Work instruction A:
In the accessibility passage, who carried out the live assessment at the working group meeting?
Work instruction B:
List every kind of help the accessibility passage says is available for designing and building accessible sites.
Work instruction C:
Echo the accessibility passage from "There’s a wealth" to "content and layout.".

If you’ve made the commitment to improve the accessibility of your website, or the websites you design and build, congratulations!
There’s a wealth of information, posts, resources, and online tools to help you design and build accessible sites.
But how do you evaluate your website for accessibility?
That question was answered at yesterday’s University of Michigan (UM) Web Accessibility Working Group meeting.
Rather than a speaker presentation, yesterday’s meeting was a live accessibility assessment by Scott Williams, UM web accessibility coordinator, of a recently published UM school website.
How did he begin his accessibility evaluation?
Manually checking the website.
Williams reviewed the layout of the site and information on the pages as he accessed the structure and content on the website. What I enjoyed about his review was that he didn’t immediately look at page source, instead focusing on the content and layout.
Commonly Seen Issues
Though they didn’t all apply to the site being reviewed, Williams noted items he frequently sees when analyzing sites for accessibility:
- Carousel or slideshow on the home page (problematic if not coded correctly)

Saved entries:

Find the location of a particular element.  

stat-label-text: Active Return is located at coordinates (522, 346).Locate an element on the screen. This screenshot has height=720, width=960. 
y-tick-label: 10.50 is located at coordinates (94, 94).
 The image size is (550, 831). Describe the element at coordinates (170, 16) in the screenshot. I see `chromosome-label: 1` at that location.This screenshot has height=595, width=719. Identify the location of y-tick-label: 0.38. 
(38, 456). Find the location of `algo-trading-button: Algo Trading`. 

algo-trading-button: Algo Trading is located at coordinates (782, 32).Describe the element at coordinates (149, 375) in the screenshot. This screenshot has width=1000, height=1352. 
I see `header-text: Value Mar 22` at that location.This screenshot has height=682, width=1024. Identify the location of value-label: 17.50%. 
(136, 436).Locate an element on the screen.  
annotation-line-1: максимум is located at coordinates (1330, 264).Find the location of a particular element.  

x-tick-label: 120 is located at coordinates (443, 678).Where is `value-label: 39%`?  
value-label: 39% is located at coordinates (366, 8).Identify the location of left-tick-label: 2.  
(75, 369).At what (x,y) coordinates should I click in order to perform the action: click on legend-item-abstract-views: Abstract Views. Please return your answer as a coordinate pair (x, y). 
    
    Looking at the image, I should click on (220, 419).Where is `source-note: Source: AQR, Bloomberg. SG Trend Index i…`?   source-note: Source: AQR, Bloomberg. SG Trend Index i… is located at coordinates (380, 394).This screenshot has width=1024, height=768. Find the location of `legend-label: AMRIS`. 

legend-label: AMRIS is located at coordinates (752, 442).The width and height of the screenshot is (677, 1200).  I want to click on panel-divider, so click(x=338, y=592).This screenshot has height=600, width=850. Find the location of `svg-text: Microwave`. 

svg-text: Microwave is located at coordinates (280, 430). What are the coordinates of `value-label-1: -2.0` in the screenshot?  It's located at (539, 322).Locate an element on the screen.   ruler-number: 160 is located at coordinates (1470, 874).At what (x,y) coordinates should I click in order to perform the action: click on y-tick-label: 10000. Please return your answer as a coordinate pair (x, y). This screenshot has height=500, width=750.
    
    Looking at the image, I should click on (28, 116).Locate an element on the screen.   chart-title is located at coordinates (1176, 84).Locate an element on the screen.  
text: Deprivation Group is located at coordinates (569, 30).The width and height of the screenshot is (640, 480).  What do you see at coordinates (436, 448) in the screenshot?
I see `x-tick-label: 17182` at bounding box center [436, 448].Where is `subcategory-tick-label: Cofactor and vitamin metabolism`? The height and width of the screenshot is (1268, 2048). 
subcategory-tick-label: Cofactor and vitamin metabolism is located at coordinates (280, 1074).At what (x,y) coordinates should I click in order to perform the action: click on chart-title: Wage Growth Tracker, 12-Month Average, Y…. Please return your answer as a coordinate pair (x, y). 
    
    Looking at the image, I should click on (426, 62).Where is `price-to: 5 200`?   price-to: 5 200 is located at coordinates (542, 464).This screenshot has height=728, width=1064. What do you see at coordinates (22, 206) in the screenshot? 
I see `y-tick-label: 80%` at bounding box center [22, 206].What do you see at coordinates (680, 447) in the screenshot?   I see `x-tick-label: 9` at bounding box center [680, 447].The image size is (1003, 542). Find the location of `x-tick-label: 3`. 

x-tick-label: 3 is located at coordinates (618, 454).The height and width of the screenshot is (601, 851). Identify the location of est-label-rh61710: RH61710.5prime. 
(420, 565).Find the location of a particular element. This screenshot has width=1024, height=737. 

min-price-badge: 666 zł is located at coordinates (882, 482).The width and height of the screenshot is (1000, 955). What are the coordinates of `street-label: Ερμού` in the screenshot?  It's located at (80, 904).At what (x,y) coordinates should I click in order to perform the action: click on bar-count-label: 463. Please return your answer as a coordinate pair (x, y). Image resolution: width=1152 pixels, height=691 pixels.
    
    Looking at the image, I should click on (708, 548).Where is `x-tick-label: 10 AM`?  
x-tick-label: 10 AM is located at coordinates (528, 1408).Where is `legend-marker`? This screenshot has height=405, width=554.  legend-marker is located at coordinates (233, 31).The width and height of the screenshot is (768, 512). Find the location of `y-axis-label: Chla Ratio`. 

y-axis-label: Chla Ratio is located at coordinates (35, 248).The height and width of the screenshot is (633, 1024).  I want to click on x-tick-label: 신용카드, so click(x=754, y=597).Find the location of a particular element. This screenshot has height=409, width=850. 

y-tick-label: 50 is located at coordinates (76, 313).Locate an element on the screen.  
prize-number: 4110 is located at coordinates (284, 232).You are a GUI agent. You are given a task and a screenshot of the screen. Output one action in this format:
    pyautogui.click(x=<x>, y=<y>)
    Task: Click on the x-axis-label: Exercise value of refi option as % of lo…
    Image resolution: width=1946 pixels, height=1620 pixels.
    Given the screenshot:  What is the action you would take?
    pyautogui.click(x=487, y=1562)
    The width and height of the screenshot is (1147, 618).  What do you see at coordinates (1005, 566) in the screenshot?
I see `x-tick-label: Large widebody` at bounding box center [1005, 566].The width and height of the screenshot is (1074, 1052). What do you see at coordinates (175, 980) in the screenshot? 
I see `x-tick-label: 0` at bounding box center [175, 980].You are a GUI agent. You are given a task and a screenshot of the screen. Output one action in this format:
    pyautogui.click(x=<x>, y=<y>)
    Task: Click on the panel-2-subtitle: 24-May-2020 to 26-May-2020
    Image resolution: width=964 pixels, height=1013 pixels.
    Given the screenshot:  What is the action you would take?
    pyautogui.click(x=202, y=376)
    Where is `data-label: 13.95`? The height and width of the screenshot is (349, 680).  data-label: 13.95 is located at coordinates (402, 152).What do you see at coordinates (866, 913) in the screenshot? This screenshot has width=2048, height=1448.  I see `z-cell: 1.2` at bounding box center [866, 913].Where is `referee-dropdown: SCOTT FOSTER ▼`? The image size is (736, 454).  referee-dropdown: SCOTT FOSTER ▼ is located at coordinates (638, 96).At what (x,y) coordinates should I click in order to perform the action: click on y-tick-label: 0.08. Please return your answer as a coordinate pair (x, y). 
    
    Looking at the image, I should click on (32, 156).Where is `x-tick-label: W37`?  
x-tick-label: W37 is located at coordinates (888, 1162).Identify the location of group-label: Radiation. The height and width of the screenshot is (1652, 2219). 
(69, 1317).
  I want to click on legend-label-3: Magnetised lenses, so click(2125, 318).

Answer section A:
Scott Williams, UM web accessibility coordinator.

Answer section B:
Information, posts, resources, and online tools.

Answer section C:
There’s a wealth of information, posts, resources, and online tools to help you design and build accessible sites.
But how do you evaluate your website for accessibility?
That question was answered at yesterday’s University of Michigan (UM) Web Accessibility Working Group meeting.
Rather than a speaker presentation, yesterday’s meeting was a live accessibility assessment by Scott Williams, UM web accessibility coordinator, of a recently published UM school website.
How did he begin his accessibility evaluation?
Manually checking the website.
Williams reviewed the layout of the site and information on the pages as he accessed the structure and content on the website. What I enjoyed about his review was that he didn’t immediately look at page source, instead focusing on the content and layout.